Schuhregen mit Magritte
Es ist ein zweiteiliger Tanzabend, den Mannheims Ballettdirektor Stephan Thoss auf die Bühne bringt. Er besteht aus seiner eigenen Choreografie »Nightbook« und aus »Var«, einer Arbeit des preisgekrönten isländischen Tänzers und Choreografen Frank Fanar Pedersen. Die den Abend auch eröffnet.
»Var« heißt auf Deutsch schlicht »es war« und handelt vom Einfluss der Vergangenheit auf unsere Entscheidungen heute. Als der Vorhang hochgeht sieht man Gestalten im Nebel, und ein Paar Schuhe laufen über die Bühne. Schuhe, die uns tragen und durchs Leben führen in allen Variationen, das wesentliche Requisit.
Diese knapp 40-minütige Choreografie für zehn Tänzer und Tänzerinnen gliedert sich in drei Teile. Im ersten geht es um das Verhältnis des Einzelnen zur Gruppe, im zweiten, nachdem es massenhaft Schuhe vom Himmel geregnet hat, bringen die Tänzer mittels Schwarzlicht die fluorisierenden Schuhsohlen zum Leuchten und Tanzen – in eindrucksvollen Bildern. Der dritte Teil zeigt Ayumi Sagawa und Vitek Korìnek im Duett, wobei sich erstere anfangs in viel zu großen Schuhen bewegt. Es geht also nicht darum, in jemanden anderes Fußstapfen zu treten, sondern seinen eigenen Weg zu gehen und zu sich selbst zu stehen. Musikalisch bleibt Pedersen mit Aufnahmen von Jóhann Jóhannson und Sigur Rós ganz der Heimat verbunden – was dem Ganzen eine fast mystische Stimmung verleiht und sehr zum Gelingen dieser Arbeit beiträgt.

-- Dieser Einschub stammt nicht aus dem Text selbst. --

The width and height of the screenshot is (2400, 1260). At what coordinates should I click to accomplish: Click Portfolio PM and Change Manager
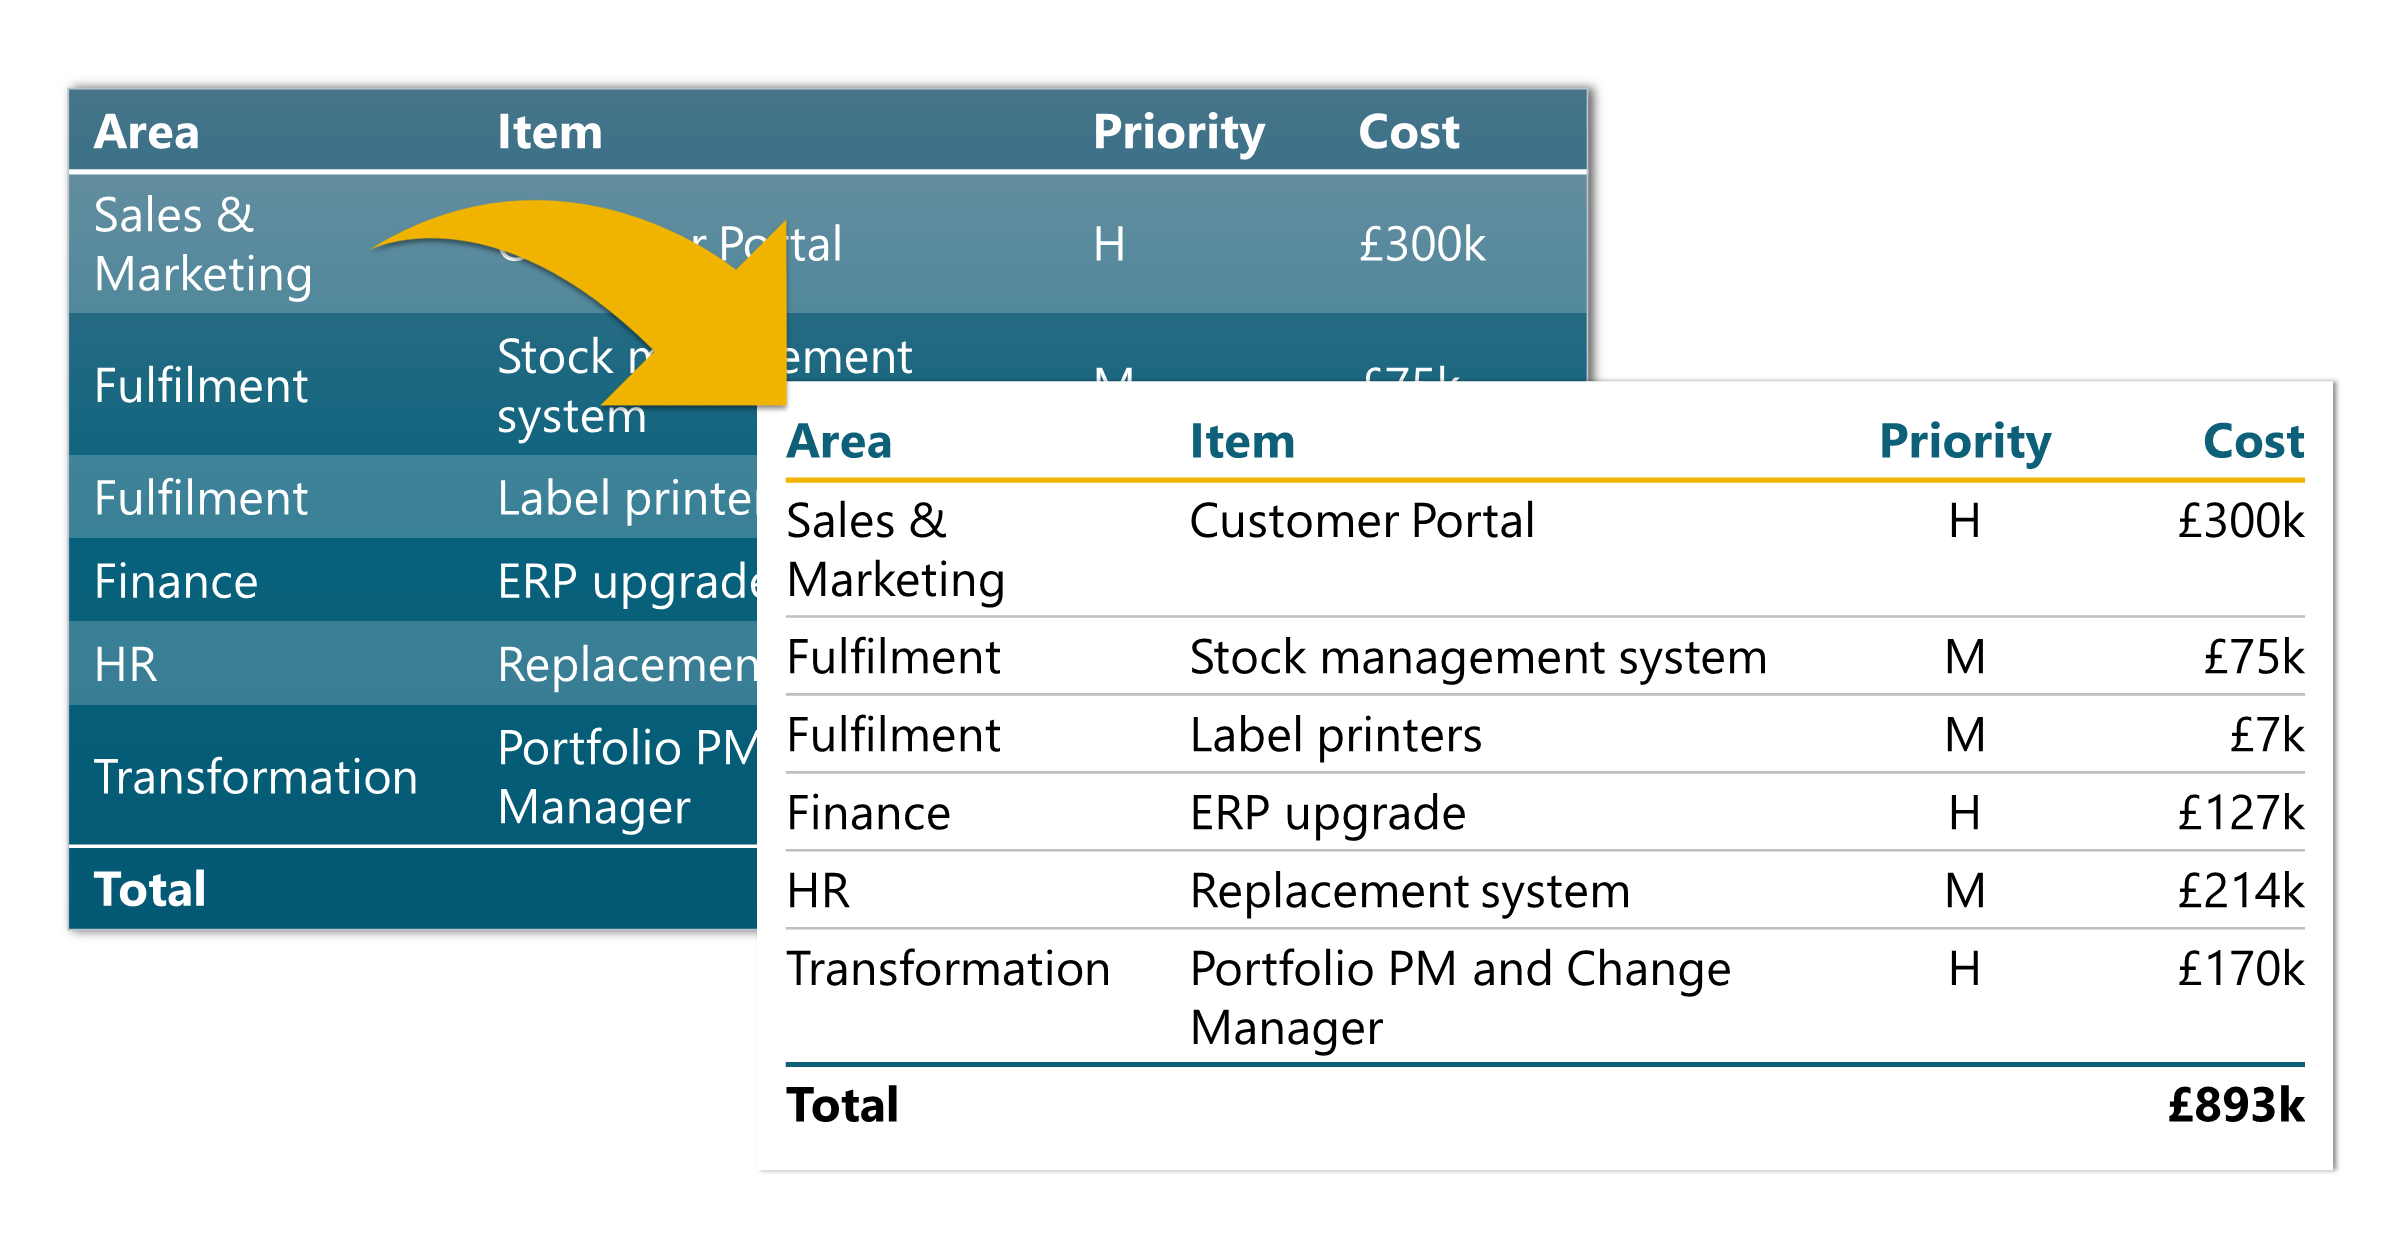pos(1459,997)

»Nightbook« hat Stepan Thoss schon vor ein paar Jahren am Staatstheater Wiesbaden gezeigt, für Mannheim aber nun zum zweiten Mal überarbeitet. Die an den Grenzen von Fantasie und Wirklichkeit spielende Arbeit ist von den rätselhaften Bildern René Magrittes inspiriert und will Träume Wirklichkeit werden lassen. Der Choreograf zeigt dabei keine getanzte Magritte-Ausstellung, sondern sieht sich beeinflusst von dessen Verfremden des Alltags. Im Zentrum steht eine Schriftstellerin (Alexandra Chloe Samion) mit Schreibblockade, der im Traum ihre erdachten Figuren erscheinen. Ein Tänzer, der ihr als ihr eigener Schatten zur Seite gestellt ist (Tenald Zace), treibt sie immer wieder an und bringt sie letztlich dazu, sich ihrer Phantasie zu stellen und dieser Form und Fassung zu geben. Beeindruckend als Bild, wenn sich alle erdachten Figuren aus dem Bühnenhintergrund nach vorne auf sie zu bewegen.
Musikalisch erwartet den Zuschauer ein bunter Strauß unterschiedlichster Musikrichtungen und -stile, von J. S. Bach über Schostakowitsch bis hin zu James Brown. Dazu findet Thoss surreale Szenen und wunderschöne Bilder, die irritieren und lange nachwirken. Genau das will er, ist doch Tanz in seiner Vieldeutigkeit für ihn ohnehin surreale Kunst: »Bewegungen haben kein Übersetzungsbuch, in dem es heißt: Arm links oben und gekreuzt die linke Hand, bedeutet lalala.«, sagt Thoss. Der Umgang mit dem Körper sei surreal, weil er vom Betrachter interpretiert werden müsse. Wie die getanzten Träume zu deuten sind, bleibt folglich jedem Zuschauer selbst überlassen. Orientierung findet er in der Rahmenhandlung, die auch im Bühnenbild klar von der Sphäre der nächtlichen Alpträume getrennt ist. Diese zeigen sich dem Publikum erst über Videoprojektionen und werden dann durch die Tänzer lebendig. Ein in jeder Hinsicht sehenswerter Abend.